TEXT SECTION
BEGIN

# Preeminent breeders?



## Golden:) (Jul 6, 2012)

Gaylans is imho one of the top breeders in the country. Gaylan's Golden Retrievers: beautiful, working golden retrievers for home and sport


----------



## TheZ's (Jun 13, 2011)

Not too long ago there was a thread discussing top obedience breeders. Looking for a Top OB Breeder. It's got lots of breeder names.

I don't see Gaylans mentioned that often on the GRF but I've had some knowledgeable people recommend them.


----------



## DanaRuns (Sep 29, 2012)

I don't know what people consider "preeminent" breeders, but I'd say Beth Johnson has to be at the top of anyone's list for conformation.


----------



## Door (Apr 2, 2010)

This is a good topic. I am looking forward to see what people say and what is said in the category breakdowns. I am most interested in conformation and obedience.


----------



## Dallas Gold (Dec 22, 2007)

I'm definitely biased, but Harborview Goldens produces some fantastic dogs for obedience, conformation, therapy, etc.


----------



## nolefan (Nov 6, 2009)

END

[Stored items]

BEGIN

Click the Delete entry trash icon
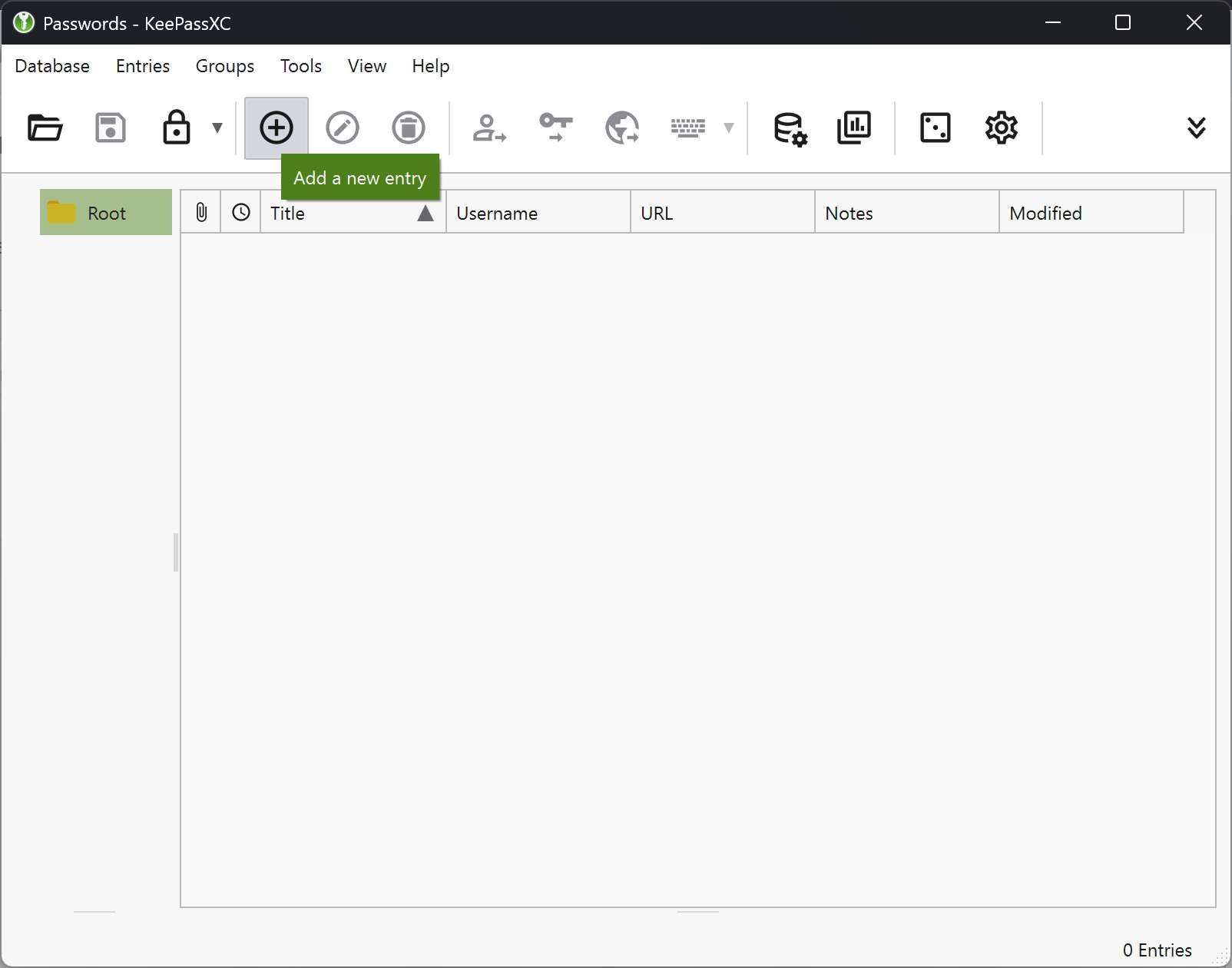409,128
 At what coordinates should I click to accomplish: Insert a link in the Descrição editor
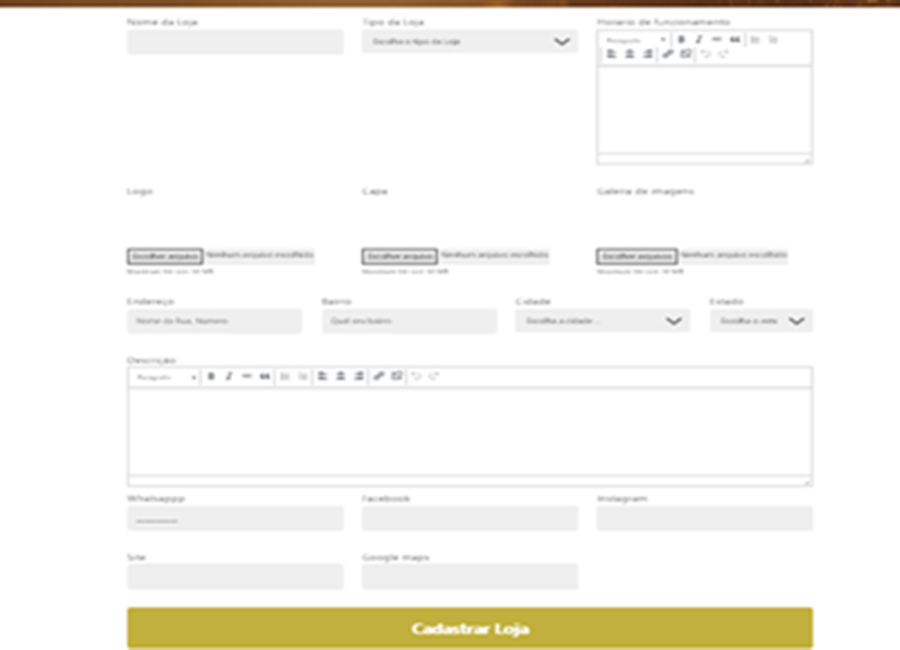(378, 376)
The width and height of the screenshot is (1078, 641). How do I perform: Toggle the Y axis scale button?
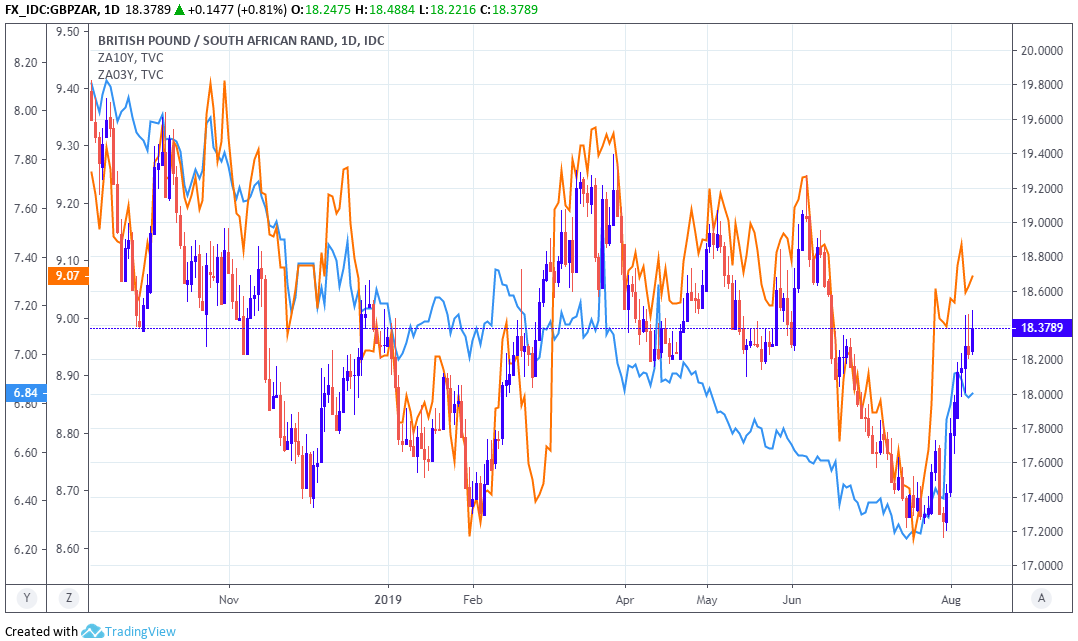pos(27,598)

END

WORK INSTRUCTION
Extend the forum thread about preeminent golden retriever breeders, picking up right after its final header.

SOLVED EXERCISE
Oh this will be a fun thread  I would love to see people's opinions on not just success, but the folks who are doing it the right way, dotting their i's and crossing their t's with health clearances etc.
K


----------



## Maddie'sMom2011 (Apr 26, 2011)

I'm pretty biased as well and would have to agree with DanaRuns about Beth Johnson. We feel pretty lucky to have found Maddie.


----------



## Selli-Belle (Jan 28, 2009)

Gayle at Gaylans is a preeminent breeder more for her being at the forefront of tackling health issues and being a leader in the Golden community. Her dogs do alot of agility and field work.


----------



## Ljilly28 (Jan 22, 2008)

On the winning/fame factor side-

Jackie Mertens at TopBrass Goldens is a preeminent breeder of field goldens. Sunfire is a preeminent breeder of obedience goldens.

Tonya Struble at Rush Hill is a preeminent breeder of conformation goldens. 

Jane Simmons-Moake is a preeminent breeder of agility goldens

I agree about Beth Johnson/Summit, and Harborview

Julie Mackinnon at Nautilus is a preeminent breeder of show goldens

Rhonda Hovan at Faera is a preeminent breeder of conformation goldens

Back in the day, my childhood breeder Torch Flynn at Tigathoe was a preeminent breeder of the dual purpose golden. I believe Jeanne Von Barby(sp) at Elysian Goldens is closest to that now, though her current litter might be the first in a while?? 

Sylvia Donahey at BirnamWood is a preeminent breeder of conformation goldens


----------



## cgriffin (Nov 30, 2011)

Thanks for all the breeder listings and opinions.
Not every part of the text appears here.